• [Work to be completed]: Write out exactly, and only, the lines from the one containing "Image resolution: width=408" through the last line of the listing below.

• [Source information]:
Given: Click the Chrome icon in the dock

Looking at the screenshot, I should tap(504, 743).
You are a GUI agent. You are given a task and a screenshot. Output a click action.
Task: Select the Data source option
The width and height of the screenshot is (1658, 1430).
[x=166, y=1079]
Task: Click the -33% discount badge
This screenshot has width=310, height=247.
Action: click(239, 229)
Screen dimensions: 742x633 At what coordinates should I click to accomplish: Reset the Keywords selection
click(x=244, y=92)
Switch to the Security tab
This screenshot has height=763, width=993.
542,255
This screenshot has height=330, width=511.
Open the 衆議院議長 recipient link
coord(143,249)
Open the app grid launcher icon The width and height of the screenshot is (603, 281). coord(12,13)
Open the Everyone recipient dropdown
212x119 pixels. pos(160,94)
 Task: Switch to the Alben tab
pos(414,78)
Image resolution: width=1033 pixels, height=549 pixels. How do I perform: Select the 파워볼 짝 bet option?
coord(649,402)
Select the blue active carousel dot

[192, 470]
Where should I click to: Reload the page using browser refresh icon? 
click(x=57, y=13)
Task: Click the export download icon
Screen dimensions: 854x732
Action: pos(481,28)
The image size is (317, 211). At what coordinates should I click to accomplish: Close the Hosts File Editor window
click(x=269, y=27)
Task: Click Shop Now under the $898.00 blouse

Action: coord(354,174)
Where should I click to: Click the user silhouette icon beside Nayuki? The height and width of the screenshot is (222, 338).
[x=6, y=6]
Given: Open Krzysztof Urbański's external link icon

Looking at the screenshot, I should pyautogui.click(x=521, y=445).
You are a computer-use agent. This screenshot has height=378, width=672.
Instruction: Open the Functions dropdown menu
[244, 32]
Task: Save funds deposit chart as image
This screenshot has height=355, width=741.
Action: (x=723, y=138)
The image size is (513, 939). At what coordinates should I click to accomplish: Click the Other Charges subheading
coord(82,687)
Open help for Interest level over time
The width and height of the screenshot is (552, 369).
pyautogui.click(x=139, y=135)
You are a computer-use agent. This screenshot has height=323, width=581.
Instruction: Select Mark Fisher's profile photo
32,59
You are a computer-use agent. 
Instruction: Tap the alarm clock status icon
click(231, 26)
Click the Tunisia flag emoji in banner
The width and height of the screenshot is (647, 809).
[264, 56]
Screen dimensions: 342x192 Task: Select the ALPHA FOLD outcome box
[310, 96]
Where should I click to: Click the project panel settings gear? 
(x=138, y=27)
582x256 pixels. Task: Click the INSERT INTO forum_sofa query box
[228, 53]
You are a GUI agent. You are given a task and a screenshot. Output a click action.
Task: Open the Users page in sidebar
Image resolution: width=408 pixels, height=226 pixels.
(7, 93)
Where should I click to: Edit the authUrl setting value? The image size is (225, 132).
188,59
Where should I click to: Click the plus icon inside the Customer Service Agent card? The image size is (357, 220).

• [Completed exercise]:
Image resolution: width=408 pixels, height=226 pixels.
(7, 93)
Where should I click to: Edit the authUrl setting value? The image size is (225, 132).
188,59
Where should I click to: Click the plus icon inside the Customer Service Agent card? The image size is (357, 220).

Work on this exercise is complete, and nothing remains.